**Zu lösende Aufgaben:**
1. Aktualisiere im Text über Mustafa Dzhemilev die Stelle von „Vor allem auch“ bis „Mustafa Dzhemilev geschert.“ und setze dabei „Deut“ anstelle von „Dreck“ ein.
2. Schreibe den Text über Mustafa Dzhemilev nach seinem letzten Satz weiter.

Auf dem Foto befinden sich weder Briefkopf einer Behörde noch Unterschriften.
Ein Sprecher der russischen Einreisebehörde bestritt gestern gegenüber dem Sender RT ein derartiges Verbot für Dzhemilev: „Wir haben keine solchen Informationen. Weshalb denken Sie, dass wir ihm das Betreten der Russischen Föderation verboten haben sollten? Ich kann Ihnen das gleiche Dokument senden, Sie können es auch an mich schicken. Ich habe es gesehen und es gibt wirklich nichts dazu zu sagen.“
Auch das neu gewählte Parlament der Krim dementierte Vorwürfe, dass es eine Anordnung dieses Verbots zu Dzhemilev erteilt hätte und erklärte, dass sein Name nicht in der offiziellen Liste der Reisebeschränkungen aufgenommen wurde, auf der dreihundertvierzig Namen gelistet sind. Der stellvertretende Vorsitzende des Krim-Parlaments, Konstantin Baharev sagte:
„Der Staatsrat hat für Mustafa Dzhemilev keine Entscheidungen getroffen zu Beschränkungen zur Einreise auf das Gebiet der Krim. Früher hatte das Präsidium des Krim-Parlaments eine persona non grata-Liste von mehr als dreihundert ukrainischen Abgeordneten aufgestellt, die sich gegen die Krim-Initiative, ein Referendum über die Selbstbestimmung, gestellt hatten.“
Weshalb setzt ein politisch erfahrener Mann, ein Diplomat, eine derartige Meldung in eine Zeitung? Rachegefühle gegenüber dem russischen Staat mögen ihn geleitet haben für sein verpfuschtes Leben, das er jahrzehntelang in Gulags in Sibirien und in Gefängnissen verbringen musste. Auch seine Abwahl als Vorsitzender der Nationalen Versammlung der Krim-Tataren im letzten Jahr wird eine Rolle gespielt haben.
Vor allem auch seine Verpflichtung gegenüber den Vereinigten Staaten von Amerika, die in den Zeiten des Kalten Krieges jede Chance ergriffen, russische Dissidenten dafür zu benutzen, ihre eigene Gesellschaftsordnung als die humanere zu präsentieren. Ohne die Konfrontation zwischen dem Westen und dem Osten hätte sich Washington‘s Machtapparat einen Dreck um das Schicksal von Mustafa Dzhemilev geschert.

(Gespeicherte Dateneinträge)
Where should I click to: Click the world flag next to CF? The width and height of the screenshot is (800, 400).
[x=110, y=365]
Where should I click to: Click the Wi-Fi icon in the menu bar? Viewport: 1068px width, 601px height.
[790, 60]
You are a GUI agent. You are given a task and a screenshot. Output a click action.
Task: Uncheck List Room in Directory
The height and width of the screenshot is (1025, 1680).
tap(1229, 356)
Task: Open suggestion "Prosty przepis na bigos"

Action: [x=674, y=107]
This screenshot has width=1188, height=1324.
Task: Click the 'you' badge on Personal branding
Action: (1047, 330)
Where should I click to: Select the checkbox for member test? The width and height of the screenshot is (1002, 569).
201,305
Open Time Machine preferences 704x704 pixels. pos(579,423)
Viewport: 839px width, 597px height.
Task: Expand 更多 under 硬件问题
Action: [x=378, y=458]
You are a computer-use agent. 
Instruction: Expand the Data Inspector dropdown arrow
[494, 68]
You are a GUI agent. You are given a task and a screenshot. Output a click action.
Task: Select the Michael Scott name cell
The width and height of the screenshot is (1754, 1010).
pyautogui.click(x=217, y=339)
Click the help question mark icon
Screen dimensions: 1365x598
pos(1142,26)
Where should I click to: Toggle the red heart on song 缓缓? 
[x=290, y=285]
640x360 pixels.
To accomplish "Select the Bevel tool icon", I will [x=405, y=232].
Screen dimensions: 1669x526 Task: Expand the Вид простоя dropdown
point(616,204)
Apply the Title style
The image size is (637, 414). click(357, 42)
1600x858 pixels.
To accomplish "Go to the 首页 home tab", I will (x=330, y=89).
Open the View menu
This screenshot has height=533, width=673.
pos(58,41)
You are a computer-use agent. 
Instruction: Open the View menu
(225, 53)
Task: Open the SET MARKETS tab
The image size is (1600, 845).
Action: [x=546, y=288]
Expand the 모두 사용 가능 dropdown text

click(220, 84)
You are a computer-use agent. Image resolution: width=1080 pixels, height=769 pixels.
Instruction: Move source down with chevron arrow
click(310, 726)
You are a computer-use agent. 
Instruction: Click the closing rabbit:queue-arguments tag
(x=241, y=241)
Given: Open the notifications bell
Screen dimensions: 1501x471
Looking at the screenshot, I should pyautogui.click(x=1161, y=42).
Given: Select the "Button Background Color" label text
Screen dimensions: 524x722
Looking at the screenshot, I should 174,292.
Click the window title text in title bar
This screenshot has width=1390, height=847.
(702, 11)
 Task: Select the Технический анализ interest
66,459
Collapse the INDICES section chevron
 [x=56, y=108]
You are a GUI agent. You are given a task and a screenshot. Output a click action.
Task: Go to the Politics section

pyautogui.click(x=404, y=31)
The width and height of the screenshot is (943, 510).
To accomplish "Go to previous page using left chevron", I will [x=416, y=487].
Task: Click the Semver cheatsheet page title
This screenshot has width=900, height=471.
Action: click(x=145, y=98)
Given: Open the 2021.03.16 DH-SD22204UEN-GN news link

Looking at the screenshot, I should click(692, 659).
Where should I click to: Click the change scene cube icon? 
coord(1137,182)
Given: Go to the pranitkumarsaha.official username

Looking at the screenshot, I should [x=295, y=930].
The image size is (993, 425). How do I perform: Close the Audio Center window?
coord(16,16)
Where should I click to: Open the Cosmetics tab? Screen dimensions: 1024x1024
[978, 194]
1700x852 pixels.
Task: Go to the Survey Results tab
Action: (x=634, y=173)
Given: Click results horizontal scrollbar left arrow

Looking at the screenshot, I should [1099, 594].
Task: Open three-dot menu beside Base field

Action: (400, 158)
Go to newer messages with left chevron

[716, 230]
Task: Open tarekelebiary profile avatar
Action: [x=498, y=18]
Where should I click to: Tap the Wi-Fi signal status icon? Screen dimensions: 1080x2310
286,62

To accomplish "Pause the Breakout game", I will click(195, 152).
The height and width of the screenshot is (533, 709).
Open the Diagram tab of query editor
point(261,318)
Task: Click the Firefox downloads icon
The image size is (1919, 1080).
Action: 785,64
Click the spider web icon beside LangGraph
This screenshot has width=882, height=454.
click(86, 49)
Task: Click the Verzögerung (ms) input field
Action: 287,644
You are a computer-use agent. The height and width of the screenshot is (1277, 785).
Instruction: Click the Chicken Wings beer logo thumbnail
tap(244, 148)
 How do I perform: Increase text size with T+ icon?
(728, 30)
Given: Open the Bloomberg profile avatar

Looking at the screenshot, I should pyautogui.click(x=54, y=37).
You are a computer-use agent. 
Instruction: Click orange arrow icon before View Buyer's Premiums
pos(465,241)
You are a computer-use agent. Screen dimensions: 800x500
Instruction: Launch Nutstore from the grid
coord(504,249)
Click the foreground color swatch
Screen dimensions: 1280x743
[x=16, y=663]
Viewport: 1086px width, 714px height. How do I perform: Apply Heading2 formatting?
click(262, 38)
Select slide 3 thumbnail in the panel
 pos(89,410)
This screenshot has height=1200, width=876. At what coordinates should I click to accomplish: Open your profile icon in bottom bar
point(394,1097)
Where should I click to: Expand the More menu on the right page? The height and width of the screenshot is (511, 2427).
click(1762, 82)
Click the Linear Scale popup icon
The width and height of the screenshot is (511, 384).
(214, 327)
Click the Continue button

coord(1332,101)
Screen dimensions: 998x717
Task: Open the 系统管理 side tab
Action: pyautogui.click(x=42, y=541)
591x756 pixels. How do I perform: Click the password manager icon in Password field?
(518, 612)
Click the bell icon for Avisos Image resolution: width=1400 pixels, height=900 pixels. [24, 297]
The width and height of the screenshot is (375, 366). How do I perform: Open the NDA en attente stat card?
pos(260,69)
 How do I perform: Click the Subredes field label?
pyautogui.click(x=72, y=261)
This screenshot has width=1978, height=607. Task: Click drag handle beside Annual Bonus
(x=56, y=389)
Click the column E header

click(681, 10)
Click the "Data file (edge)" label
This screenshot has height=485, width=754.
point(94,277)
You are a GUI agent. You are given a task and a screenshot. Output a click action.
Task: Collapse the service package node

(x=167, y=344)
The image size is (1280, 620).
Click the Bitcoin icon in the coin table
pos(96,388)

**Deine Antworten:**
1.
Vor allem auch seine Verpflichtung gegenüber den Vereinigten Staaten von Amerika, die in den Zeiten des Kalten Krieges jede Chance ergriffen, russische Dissidenten dafür zu benutzen, ihre eigene Gesellschaftsordnung als die humanere zu präsentieren. Ohne die Konfrontation zwischen dem Westen und dem Osten hätte sich Washington‘s Machtapparat einen Deut um das Schicksal von Mustafa Dzhemilev geschert.

2.
Nun wird er ein zweites Mal im politischen Ränkespiel ausgenutzt. Jen Psaki, Sprecherin des U.S.-Aussenministeriums, sagte gestern auf einer Pressekonferenz:
„Heute gab der Krim-Tataren-Stammesführer, Mustafa Dzhemilev, der vor ein paar Wochen nach Washington zu Treffen hier in diesem Gebäude gereist war, einige alarmierende Hinweise. Und er warnte heute, dass ein mögliches Blutvergiessen auf der Krim und im Süden der Ukraine vor der Tür stehen. Und er erklärte auch, dass einige der F.S.B.-Offiziere aus Moskau hoffen, dass es zur erneuten Deportation der Tataren kommt. Wir sind immer noch sicher, dass es eine starke Verbindung zwischen Russland und den bewaffneten Kämpfern im Osten der Ukraine auf der ganzen Linie gibt. Wir haben gesehen, dass es ähnliche Schritte – oder ähnliches Verhalten gibt, das wir ein vor ein paar Wochen auf der Krim sahen. Und wir beobachten natürlich sehr genau, was in dem Land geschieht.“
Mustafa Dzhemilev wurde 1998 mit dem Nansen-Flüchtlingspreis der Organisation der Vereinten Nationen in Würdigung seines friedlichen Einsatz für die Rechte der Krim-Tataren ausgezeichnet.
Einen Tag, nachdem der russische Präsident diese Rechte gesetzlich garantiert, fällt Dzhemilev seinem Volk auf beschämende Weise in den Rücken. Und nicht nur das, er stösst ihm das Messer in den Rücken. Mit seinem Verhalten nimmt er in Kauf, dass es bei einem grösseren Konflikt um die südöstlichen Gebiete der Ukraine unweigerlich zwischen die Fronten gerät.